DEUX LEÇONS DE SIMPLICITE
Mme de Maintenon |
I
Il y a longtemps que je vous parle de cet orgueil mal placé que je tâche de détruire à Saint-Cyr, et cependant je l'y trouve encore. Je ne saurais comprendre ce qu'a fait une de vous. On l'envoie balayer, et, parce qu'on lui manque ce qu'elle doit faire, elle s'en choque et dit: "Une servante ne doit pas commender; c'est à nous de faire ce que nous voulons". Peut-on voir une telle insolence?... Quoi! parce qu'on vous dit: "Vous balaierez là", ou "vous ferez cela", vous êtes choquée! Mais, moi, si on m'envoyait aider à une servante, la première chose que je ferais serait de demander ce qu'elle veut que je fasse, car certainement je ne saurais par où commencer. Il faut qu'il y ait bien du travers dans votre tête. Et où en serions-nous si c'était un affront de s'instruire de gens au-dessous de soi! On le fait tous les jours, et personne ne s'avise de s'en croire déshonoré!On dit à une autre de porter du bois et de balayer; elle répond qu'elle n'est pas une servante. Non, certainement, vous ne l'êtes pas; mais je souhaite qu'au sortir d'ici vous trouviez une chambre à balayer; vous serez trop heureuse, et vous saurez alors que d'autres que des servantes balayent. Je me souviens qu'allant un jour chez Mme de Montchevreuil qui attendait compagnie, elle avait bien envie que sa chambre fût propre, et ne pouvait pas la nettoyer elle-même parce qu'elle était malade, ni la faire faire par ses gens qu'elle n'avait pas alors; je me mis à frotter de toutes mes forces pour la rendre nette, et je ne trouvais point cela au-dessous de moi. J'aurais beau frotter votre plancher, aller quérir du bois ou laver la vaisselle, je ne me croirais point rabaissée pour cela. Que tout le monde vienne à Saint-Cyr, et qu'on vous trouve toutes le balai à la main, on ne le trouvera pas étrange et cela ne vous déshonerera pas...
II
Mme de Maintenon a fait un jour aux élèves de Saint-Cyr une causerie sue l'esprit mondain.

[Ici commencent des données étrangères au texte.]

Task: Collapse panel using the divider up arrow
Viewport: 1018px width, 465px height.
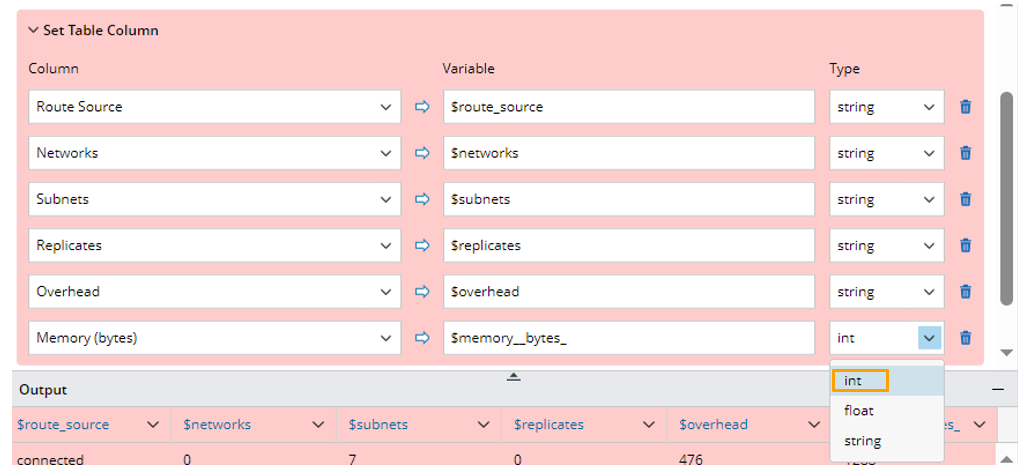Action: (x=513, y=376)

On lui rapporte leurs réflexions....Une maitresse dit que les demoiselles ne pouvaient comprendre qu'elles pussent être réduites à se servir d'un cheval et encore moins d'un âne pour faire leurs voyages et qu'elles avaient trouvé fort étrange qu'un père eût amené sa fille en croupe derrière lui sur son cheval. "Trop heureuses d'en avoir pour y monter! Elles courront risque d'aller souvent à pied, n'ayant pas les moyens d'avoir un cheval. Quelquefois même, ceux qui en ont vont à pied pour le ménager, comme nous voyons les pauvres aller nu-pieds, tenant leurs souliers dans leurs mains, de peur de les user. Quelquefois, chez soi, on met des sabots, pour épargner les souliers, qu'on ne met que pour recevoir la compagnie. Je me souviens que j'en ai bien porté dans ma jeunesse. J'étais chez une de mes tantes, assez riche pour avoir un carrosse à six chevaux, un autre pour elle-même, une litière, car elle était assez malsaine pour en avoir besoin. Cependant, quoiqu'elle ne fût pas pauvre, je n'avais dans la maison que des sabots et on ne me donnait des souliers que lorsqu'il venait compagnie. Je me souviens encore que ma cousine et moi, qui étions à peu près du même âge, nous passions une partie du jour à garder les dindons de ma tante. On nous plaquait un masque sur le nez, car on avait peur que nous ne hâlassions; on nous mettait au bras un petit panier où était notre déjeuner, avec un petit livret des quatrins de Pibrac, dont on nous donnait quelques pages à apprendre par jour; avec cela, on nous mettait une grande gaule dans la main et on nous chargeait d'empêcher que les dindons n'allassent où ils ne devaient point aller. C'est ce qui me fait vous dire que je souhaiterais que vous fussiez toutes en état d'avoir des dindons à garder, plusieurs d'entre vous sont assez pauvres pour n'en pas avoir".